▶ **What the task asks**:
Set down, please, exactly the lines below that run from the line with "Click the sun-and-cloud" to the line with "Image resolution: width=1512", both lines included.

▶ **Data shown**:

- - -

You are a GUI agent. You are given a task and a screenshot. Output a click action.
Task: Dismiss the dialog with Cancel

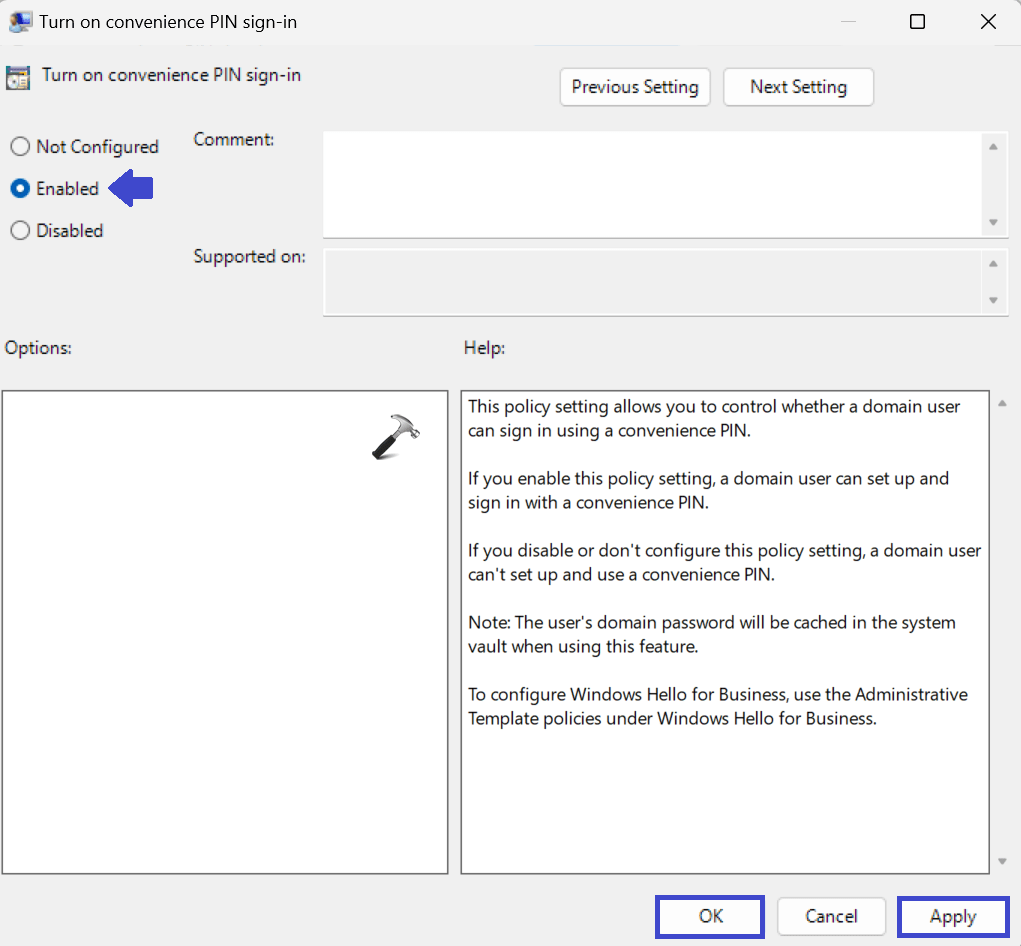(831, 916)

- - -

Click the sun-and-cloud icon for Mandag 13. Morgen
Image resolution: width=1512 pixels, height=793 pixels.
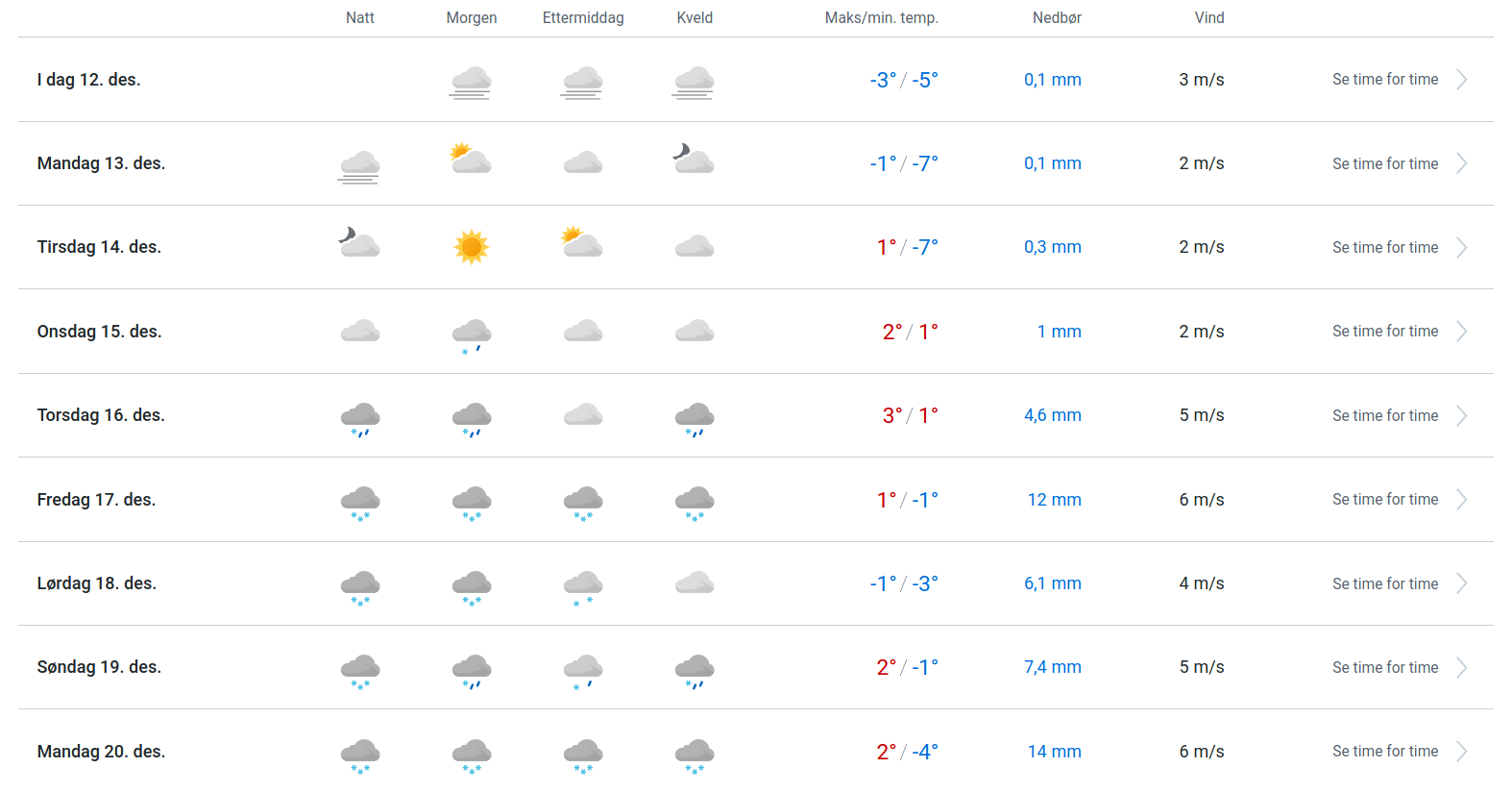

- - -

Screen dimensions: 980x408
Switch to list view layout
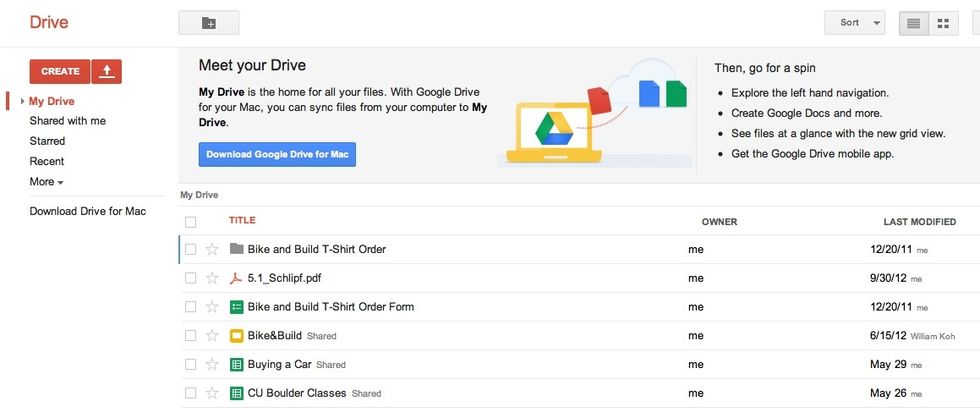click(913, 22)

- - -

▶ **Reply**:
Click the sun-and-cloud icon for Mandag 13. Morgen
Image resolution: width=1512 pixels, height=793 pixels.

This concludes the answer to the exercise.